**Given request:** Rewrite the amplifier terminology post below from "Also, keep in" up to and including "in bridged mode.)", switching "woofers" to "subwoofers".

**Document excerpt:**
※

# Sticky  Amplifier Information



## lcurle

Todays lesson is on terminology & definitions, enjoy!

*Built-in Crossovers *- Often used to keep high-frequencies from reaching a subwoofer. A low-pass crossover allows only low frequencies to be amplified. A high-pass crossover allows only high frequencies to be amplified. It keeps low bass away from small speakers, so they can play more efficiently.

*Bridged Power* - Bridging a car amplifier, combines the power output of two channels into one channel. Bridging allows the car amplifier to drive one speaker with more power than the amp could produce for two speakers. Because of this high power output, bridging is the best way to drive a single subwoofer. Bridging a car amplifier, combines the power output of two channels into one channel. 

Bridging allows the car amplifier to drive one speaker with more power than the amp could produce for two speakers. Because of this high power output, bridging is the best way to drive a single subwoofer. If the amp is bridgeable, the owner's manual will have directions that tell you how.

Also, keep in mind that most car amplifiers need to see a 4-ohm load when bridged to mono operation. If you want to bridge your amp, you should use one 4-ohm speaker or, if you prefer multiple woofers, wire two 8-ohm speakers in parallel. (Consult your manual before operating your car amp in bridged mode.) 

*Discrete Output Devices *- There are 2-3 basic types of output devices found on car audio amplifiers 1). integrated circuits, 2) bipolar transistors, or MOSFETs. An integrated circuit (or IC) is found only on relatively low-wattage (20 watts RMS per channel or less) amplifiers called "bridged transformerless" amps. An IC can not pass enough current to work on a more powerful amp and is not considered a discrete output device. Bipolar transistors and MOSFETs are found on the output stages of high powered amplifiers. They are fast enough and can handle enough current to send wattage greater than 20 watts per channel to your speakers. Both of these types of transistors are considered discrete output devices. Usually there are two per channel, but some amps feature as many as four per channel. 

*Mono Amplifier* - Mono car amplifiers are single channel amps, well-suited for low-frequency applications. Mono car amplifiers are stable to 2-ohms so you can connect them safely to two 4-ohm woofers wired in parallel.


*MOSFET (Metal Oxide Semiconductor Field Effect Transistor)* - A type of large output transistor used in the final stages of many power amplifiers, and commonly found in most car amplifiers today. Mosfet transistors are most often discrete devices, used with smaller driver transistors and other devices, to convert a small signal to a large one. They are highly stable and efficient, compared to the bipolar types that preceded them.

※

**Record list:**
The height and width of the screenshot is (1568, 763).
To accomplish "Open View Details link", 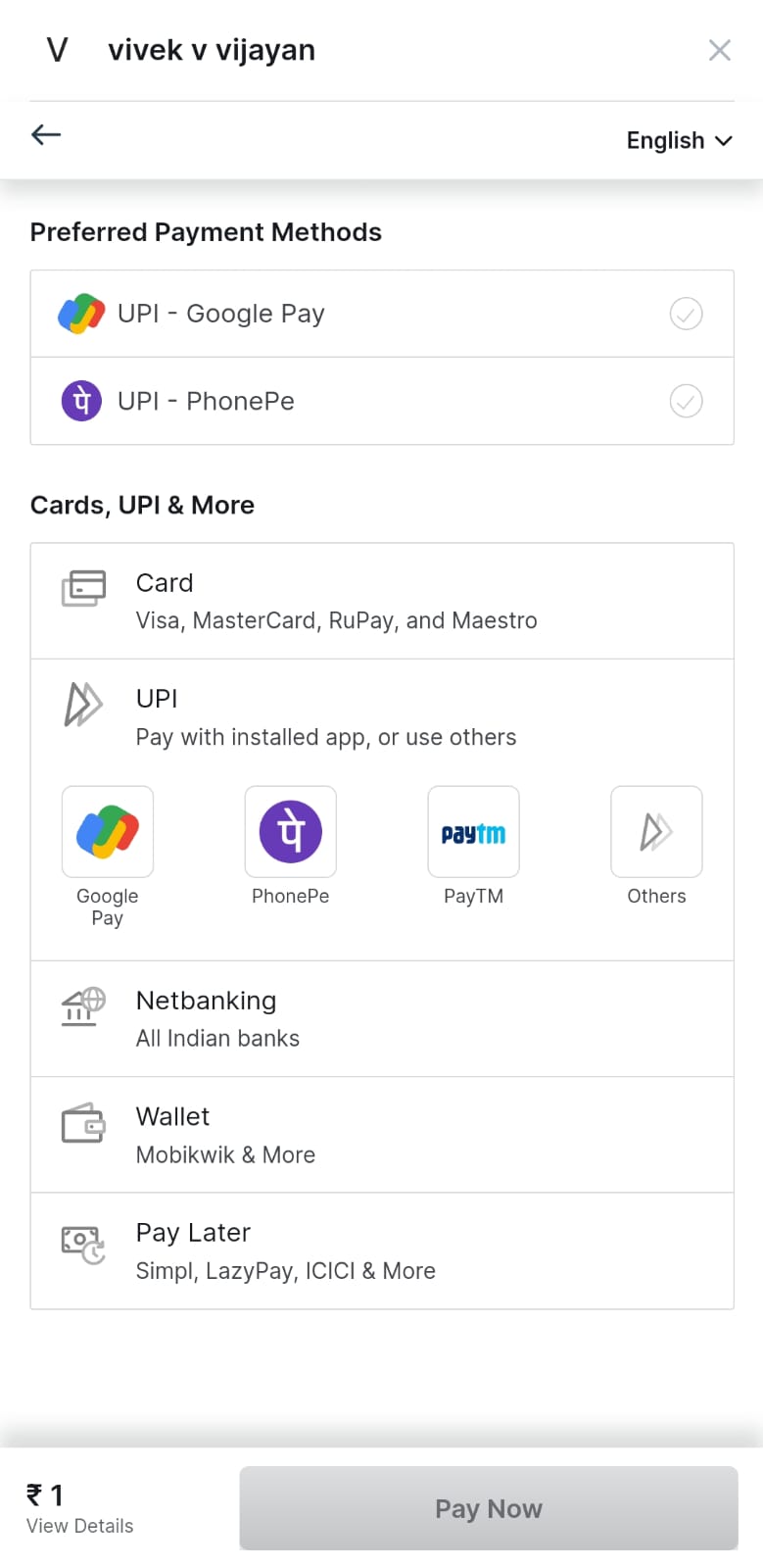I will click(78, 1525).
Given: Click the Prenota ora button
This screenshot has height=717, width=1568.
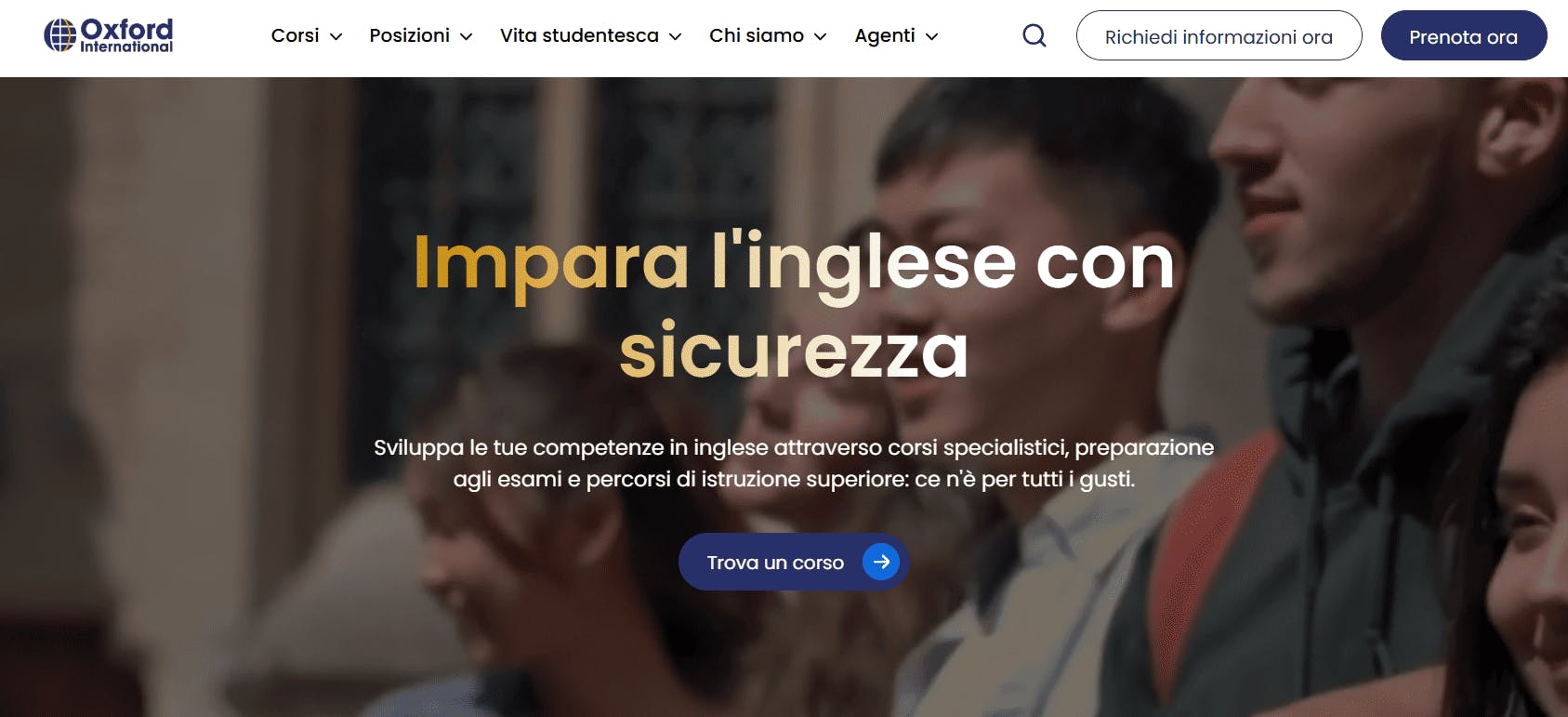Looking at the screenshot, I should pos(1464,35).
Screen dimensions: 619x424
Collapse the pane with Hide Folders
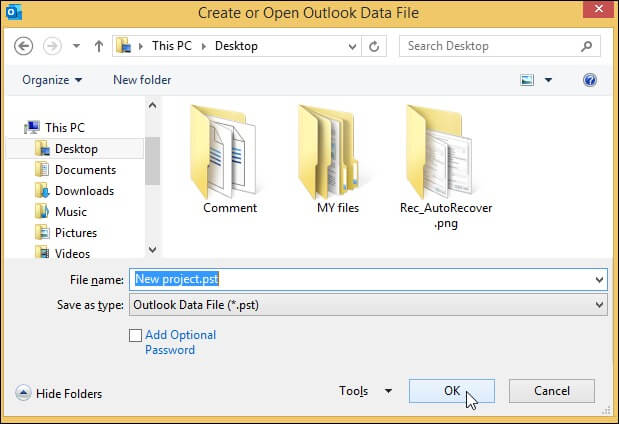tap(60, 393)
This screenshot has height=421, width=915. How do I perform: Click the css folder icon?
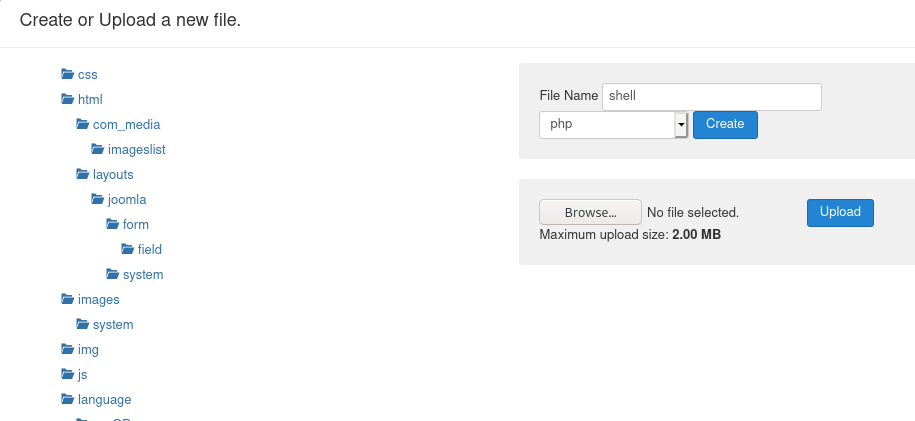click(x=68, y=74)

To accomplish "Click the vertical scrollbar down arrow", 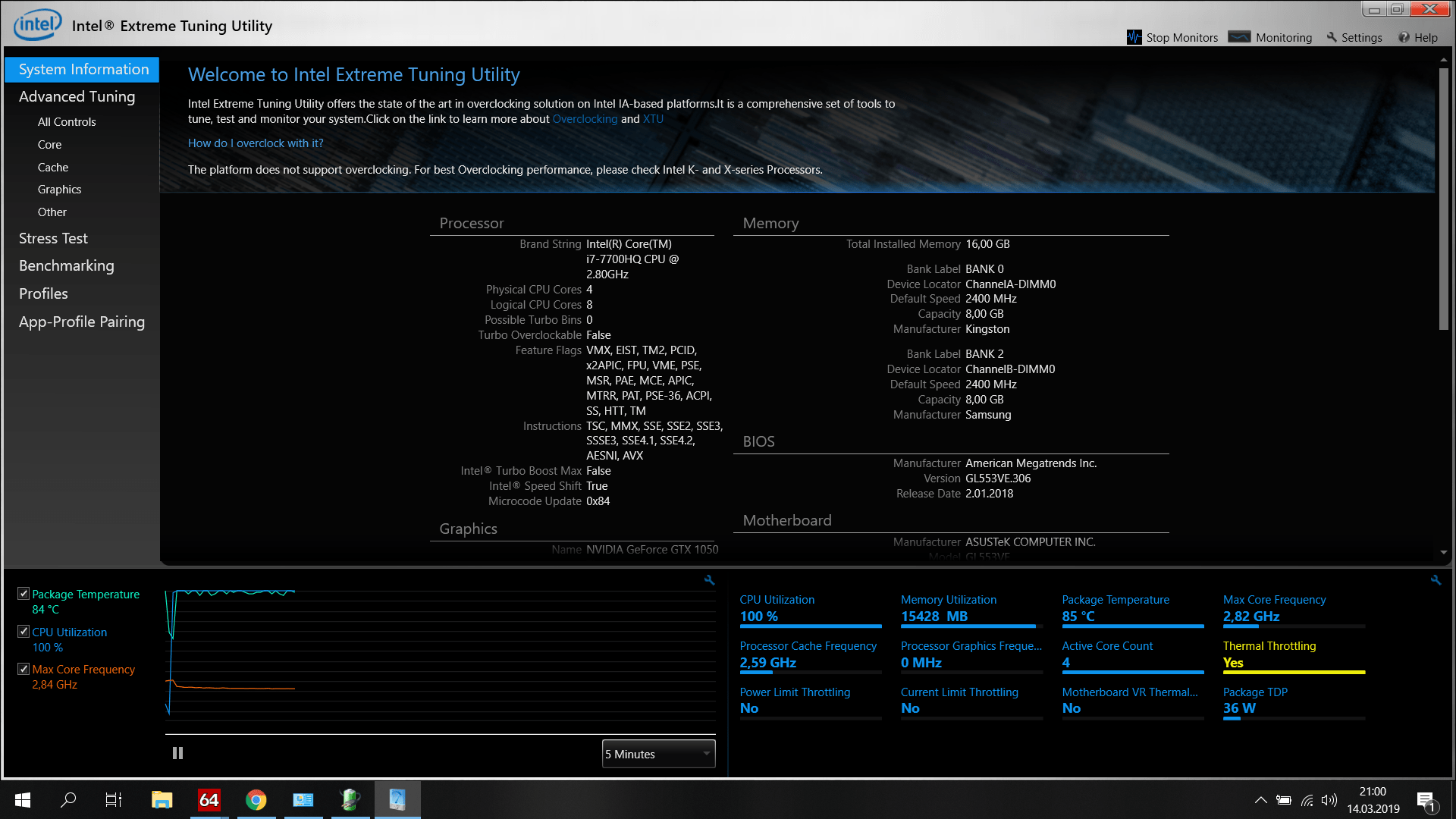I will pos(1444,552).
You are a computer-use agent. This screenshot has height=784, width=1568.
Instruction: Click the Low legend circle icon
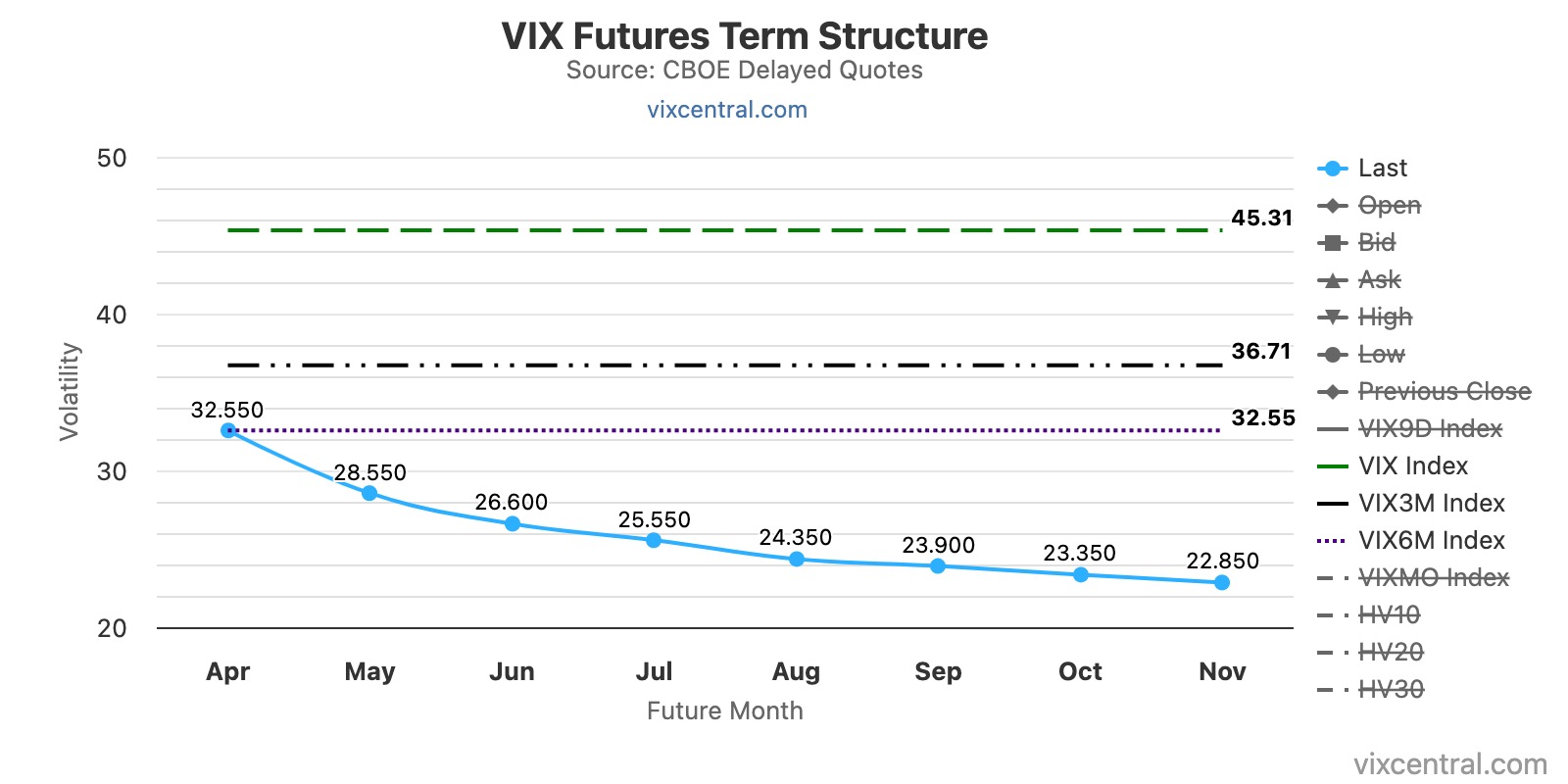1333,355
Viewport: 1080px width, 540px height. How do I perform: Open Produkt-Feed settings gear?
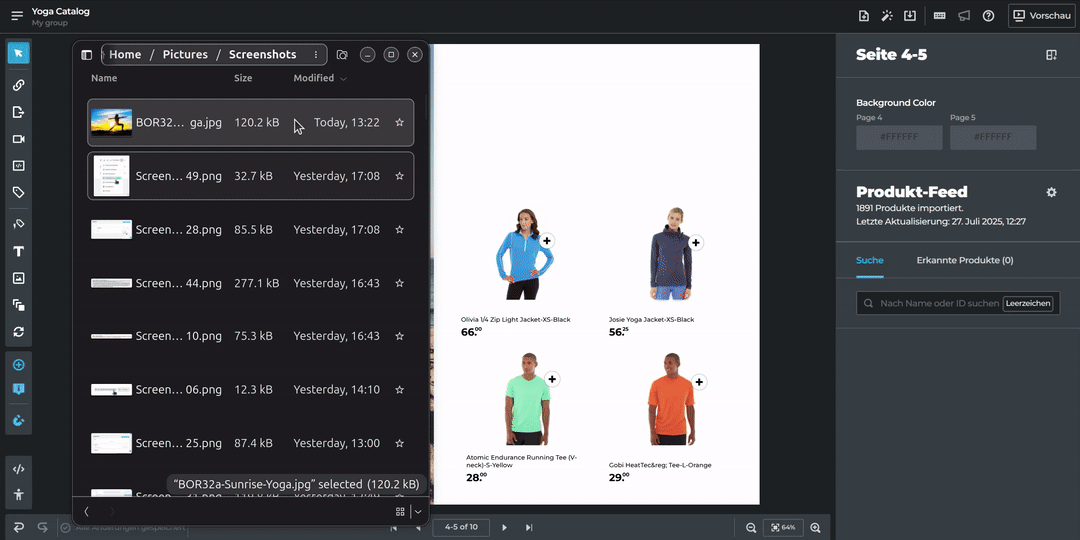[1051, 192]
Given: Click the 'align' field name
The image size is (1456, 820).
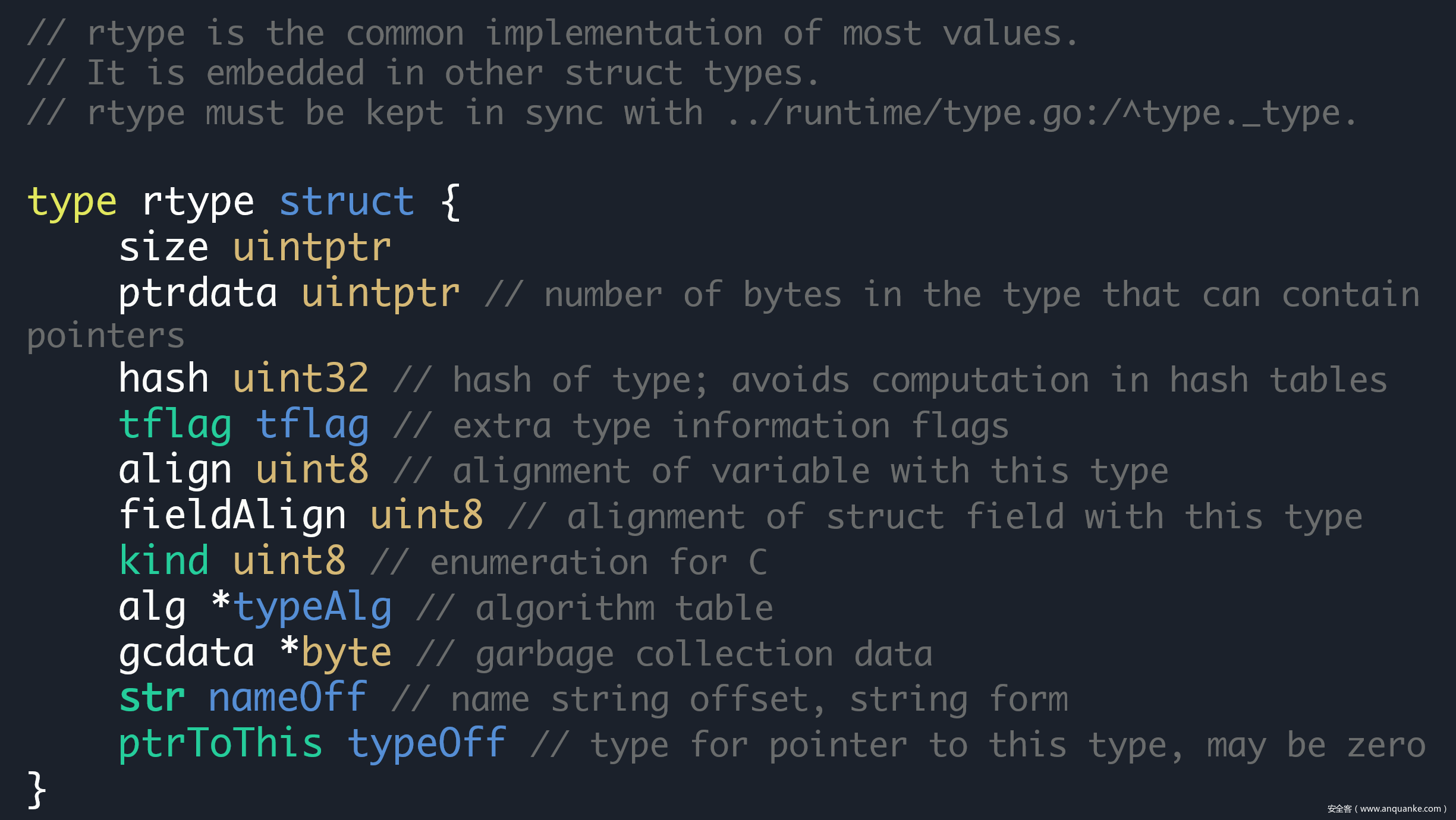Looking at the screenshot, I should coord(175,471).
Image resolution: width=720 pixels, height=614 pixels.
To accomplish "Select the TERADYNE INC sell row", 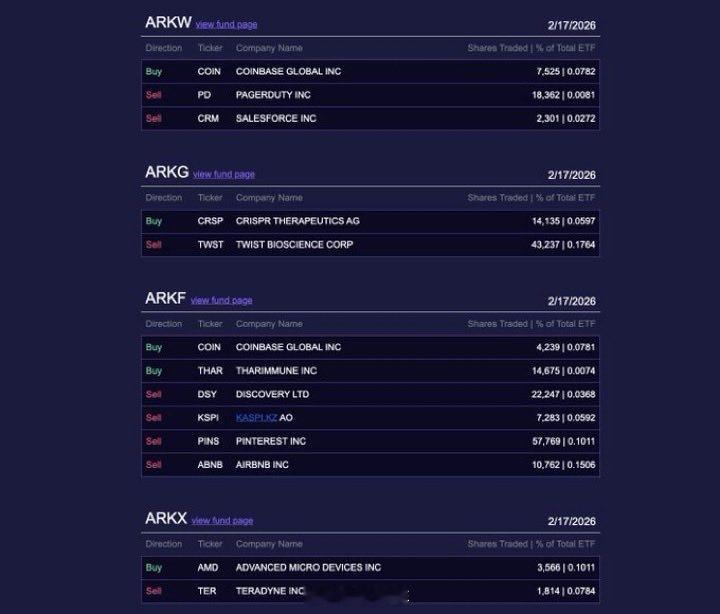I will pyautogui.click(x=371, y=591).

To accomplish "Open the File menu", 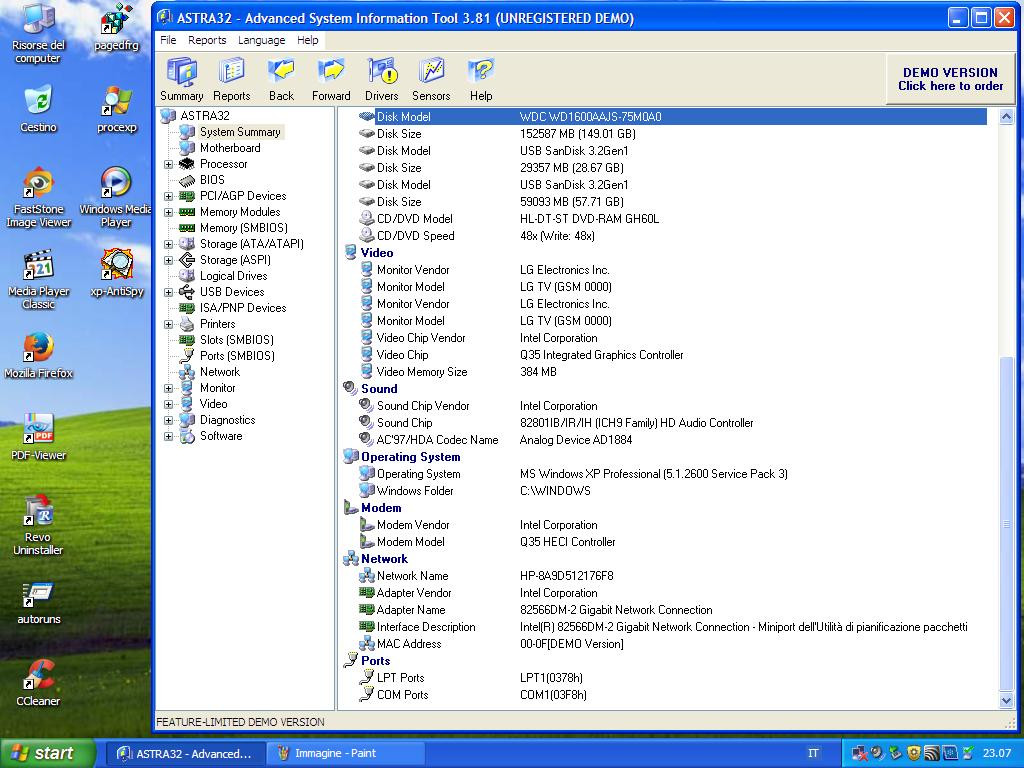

※

**Task response:**
Also, keep in mind that most car amplifiers need to see a 4-ohm load when bridged to mono operation. If you want to bridge your amp, you should use one 4-ohm speaker or, if you prefer multiple subwoofers, wire two 8-ohm speakers in parallel. (Consult your manual before operating your car amp in bridged mode.)